YOUR ASSIGNMENT: When copying the listing below, skip every picture and repeat exactly the lines from the first one through the line that contains "Monster Hunter World: Iceborne –".

GIVEN RECORDS:

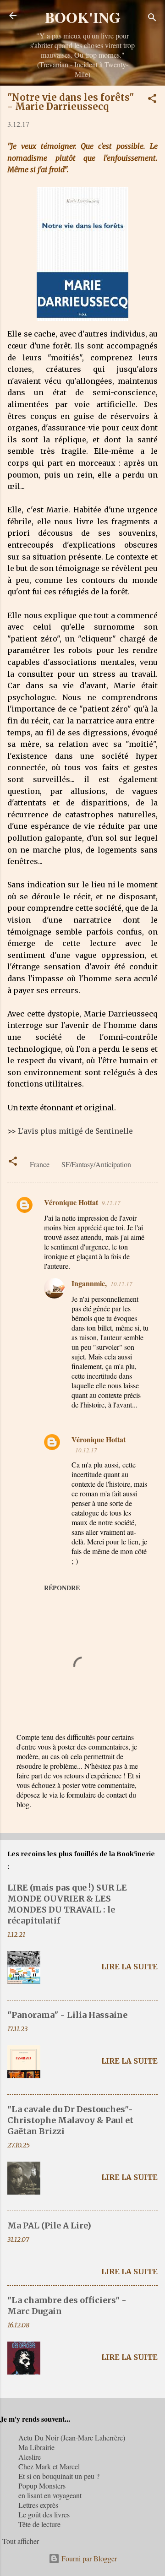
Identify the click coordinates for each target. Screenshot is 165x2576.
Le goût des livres (44, 2514)
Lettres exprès (38, 2505)
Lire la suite (129, 1966)
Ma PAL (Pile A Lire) (49, 2225)
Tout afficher (20, 2541)
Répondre (62, 1587)
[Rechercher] (152, 19)
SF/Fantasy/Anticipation (96, 1164)
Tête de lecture (39, 2524)
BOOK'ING (83, 17)
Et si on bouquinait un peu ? (58, 2476)
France (40, 1164)
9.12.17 (111, 1203)
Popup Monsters (42, 2485)
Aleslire (29, 2457)
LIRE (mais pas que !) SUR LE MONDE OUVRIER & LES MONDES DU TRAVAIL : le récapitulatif (67, 1904)
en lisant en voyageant (50, 2495)
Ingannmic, (89, 1283)
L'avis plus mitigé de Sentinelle (75, 1131)
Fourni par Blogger (88, 2558)
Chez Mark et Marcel (49, 2466)
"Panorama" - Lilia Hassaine (67, 2015)
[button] (152, 100)
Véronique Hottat (71, 1202)
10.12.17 (121, 1284)
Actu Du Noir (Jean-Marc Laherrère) (71, 2437)
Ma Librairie (36, 2447)
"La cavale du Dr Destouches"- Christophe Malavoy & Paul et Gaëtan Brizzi (70, 2120)
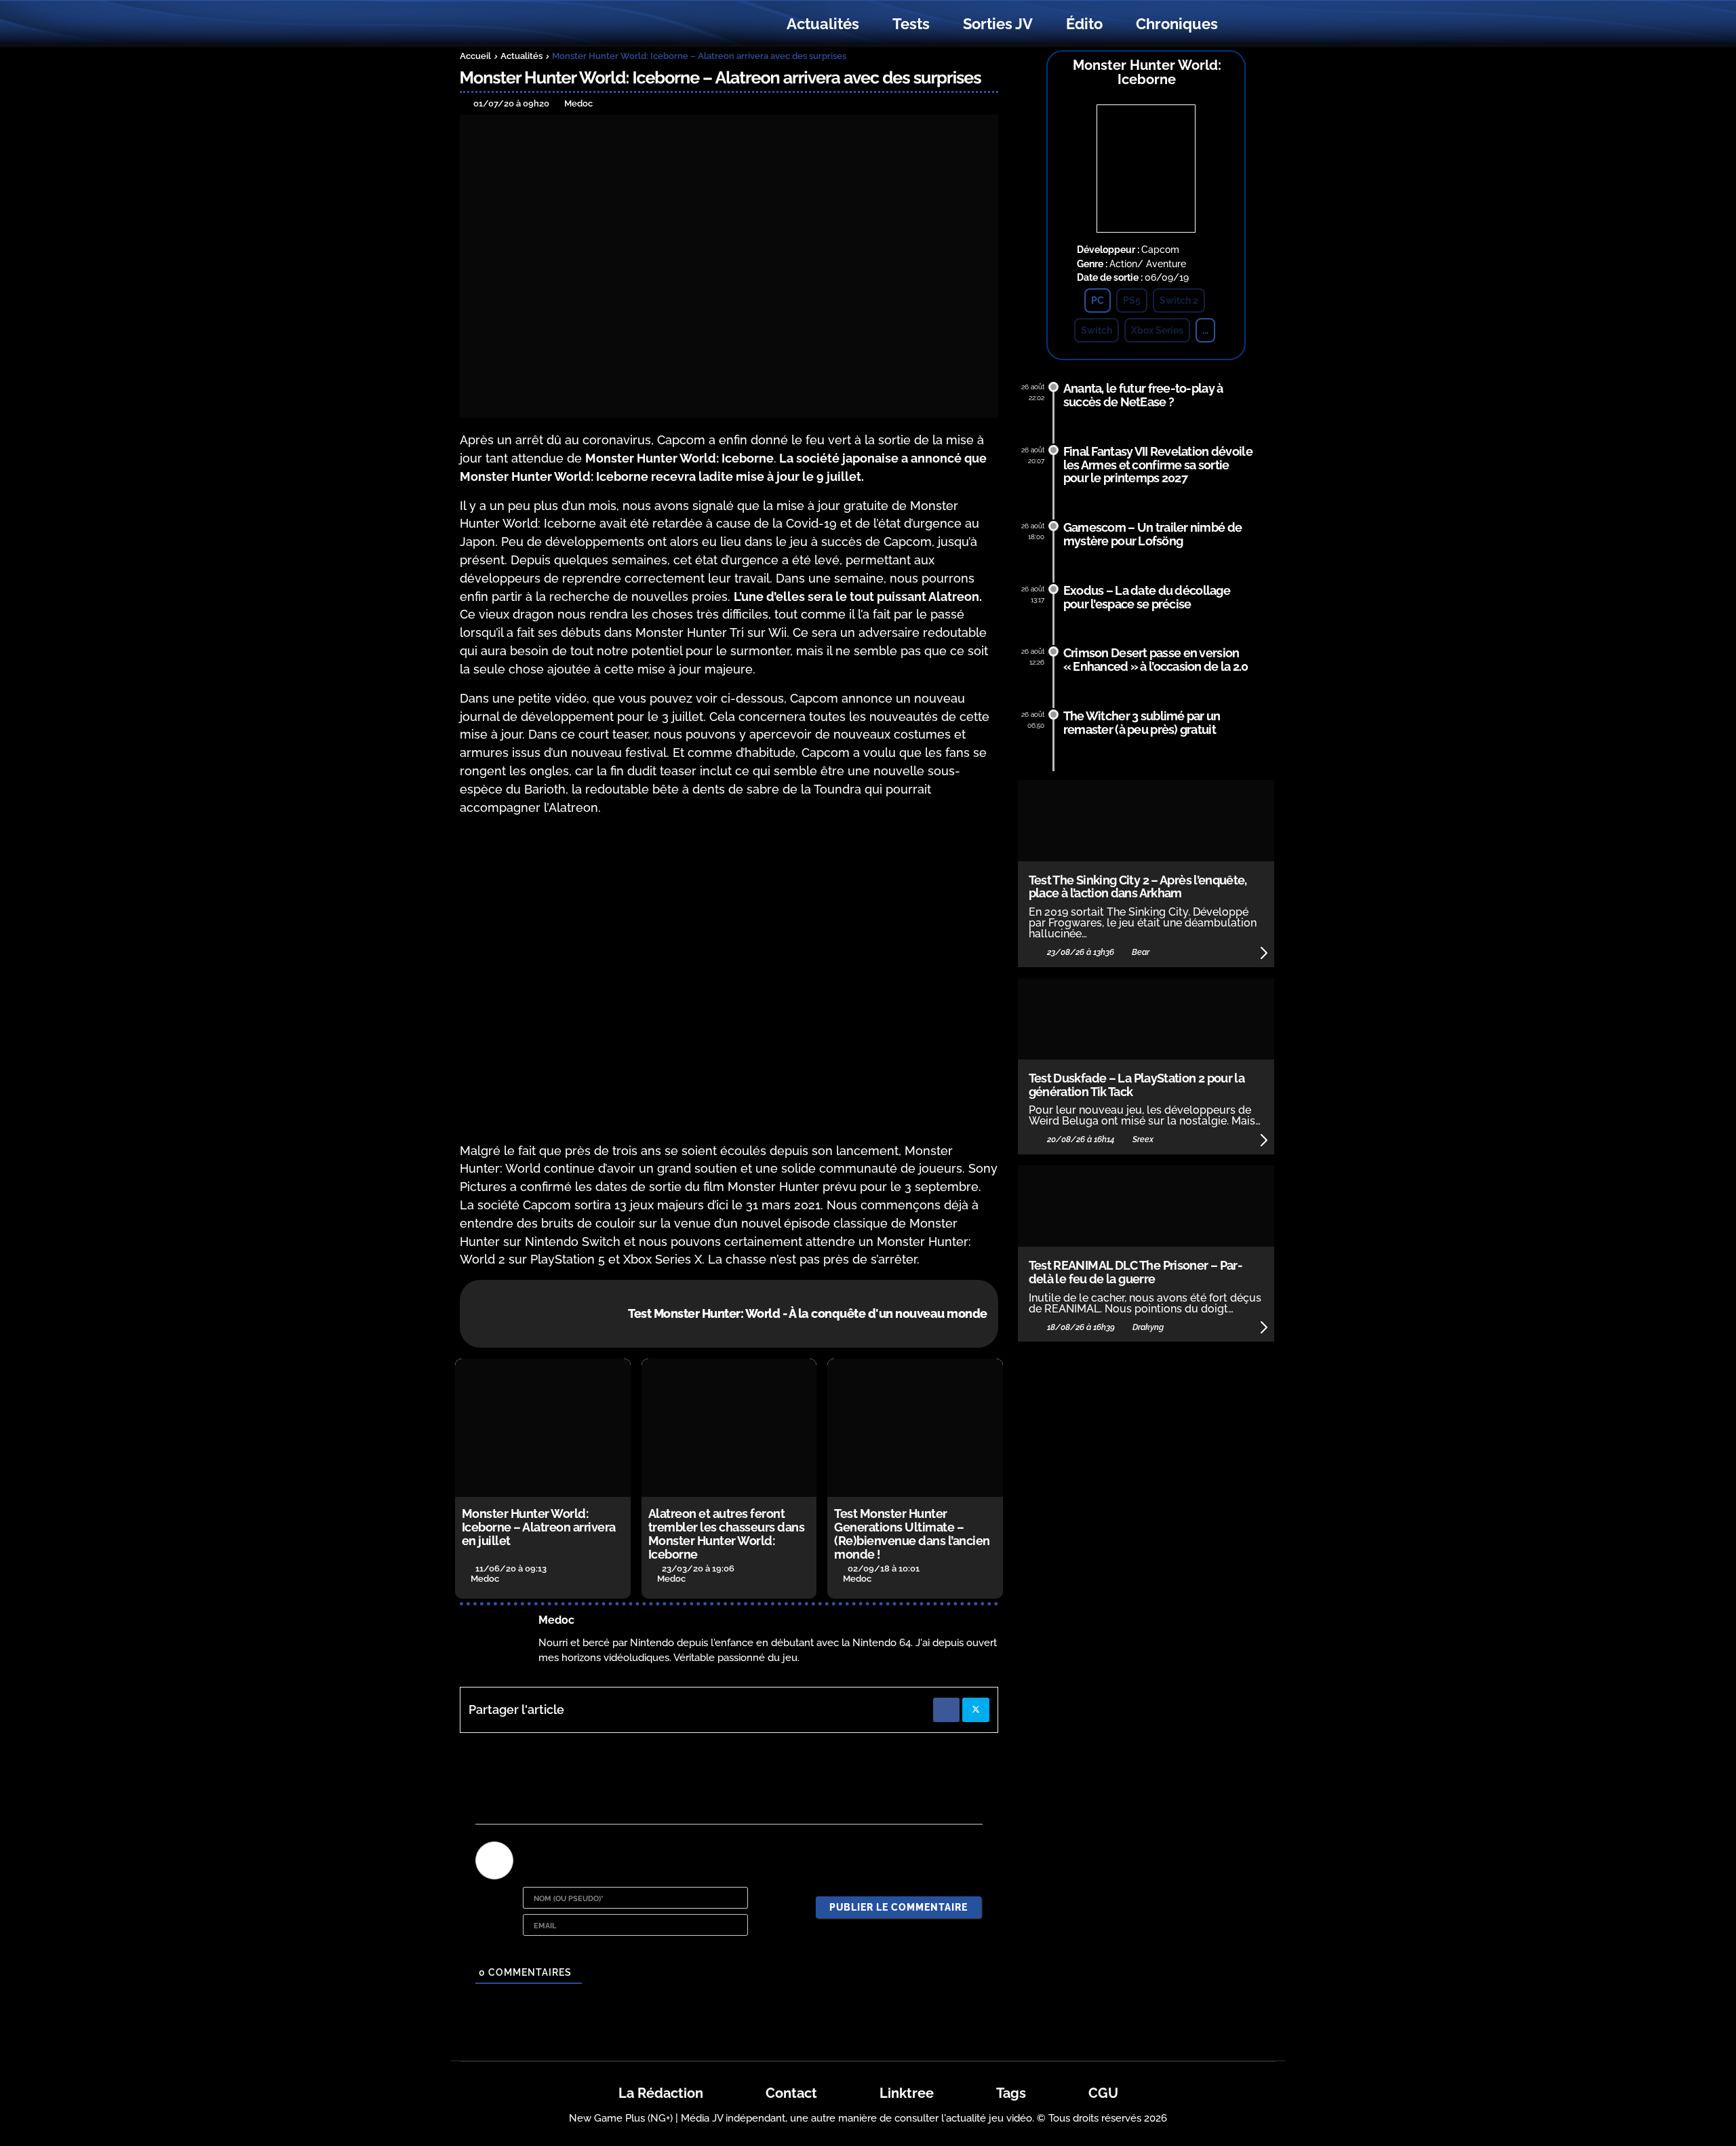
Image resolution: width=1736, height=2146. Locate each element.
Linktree (907, 2093)
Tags (1011, 2093)
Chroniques (1177, 24)
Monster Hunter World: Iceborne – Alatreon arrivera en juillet (539, 1527)
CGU (1103, 2093)
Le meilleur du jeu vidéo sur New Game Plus (534, 24)
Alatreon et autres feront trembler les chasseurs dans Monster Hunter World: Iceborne (726, 1533)
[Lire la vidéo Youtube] (729, 979)
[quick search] (1249, 24)
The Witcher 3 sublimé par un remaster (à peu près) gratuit (1142, 723)
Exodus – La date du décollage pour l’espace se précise (1146, 597)
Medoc (556, 1620)
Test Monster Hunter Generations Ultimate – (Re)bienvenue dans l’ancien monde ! (912, 1533)
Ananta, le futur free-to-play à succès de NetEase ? (1143, 395)
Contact (791, 2093)
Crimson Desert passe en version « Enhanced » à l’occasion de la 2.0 (1155, 660)
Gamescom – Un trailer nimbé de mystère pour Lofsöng (1152, 534)
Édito (1084, 24)
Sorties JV (998, 24)
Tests (911, 24)
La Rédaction (660, 2093)
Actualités (823, 24)
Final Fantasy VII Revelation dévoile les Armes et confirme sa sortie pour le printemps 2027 (1157, 465)
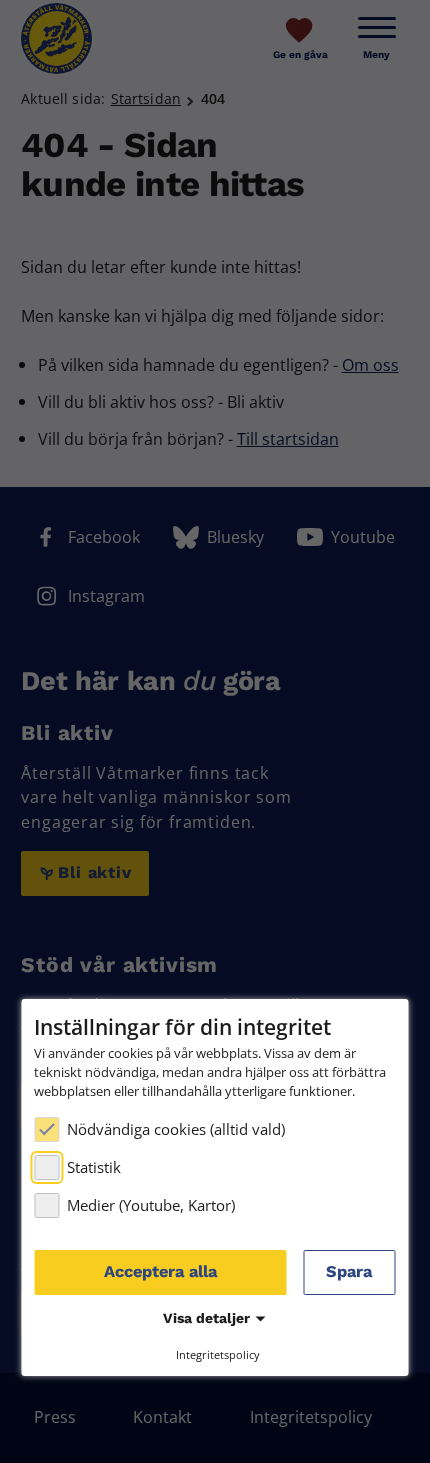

SOLUTION TO THE EXERCISE:
Identify the click coordinates for each target. Screenshot is 165x2576.
Le goût des livres (44, 2514)
Lettres exprès (38, 2505)
Lire la suite (129, 1966)
Ma PAL (Pile A Lire) (49, 2225)
Tout afficher (20, 2541)
Répondre (62, 1587)
[Rechercher] (152, 19)
SF/Fantasy/Anticipation (96, 1164)
Tête de lecture (39, 2524)
BOOK'ING (83, 17)
Et si on bouquinait un peu ? (58, 2476)
France (40, 1164)
9.12.17 (111, 1203)
Popup Monsters (42, 2485)
Aleslire (29, 2457)
LIRE (mais pas que !) SUR LE MONDE OUVRIER & LES MONDES DU TRAVAIL : le récapitulatif (67, 1904)
en lisant en voyageant (50, 2495)
Ingannmic, (89, 1283)
L'avis plus mitigé de Sentinelle (75, 1131)
Fourni par Blogger (88, 2558)
Chez Mark et Marcel (49, 2466)
"Panorama" - Lilia Hassaine (67, 2015)
[button] (152, 100)
Véronique Hottat (71, 1202)
10.12.17 (121, 1284)
Actu Du Noir (Jean-Marc Laherrère) (71, 2437)
Ma Librairie (36, 2447)
"La cavale du Dr Destouches"- Christophe Malavoy & Paul et Gaëtan Brizzi (70, 2120)
Image resolution: width=1736, height=2146. Locate each element.
Linktree (907, 2093)
Tags (1011, 2093)
Chroniques (1177, 24)
Monster Hunter World: Iceborne – Alatreon arrivera en juillet (539, 1527)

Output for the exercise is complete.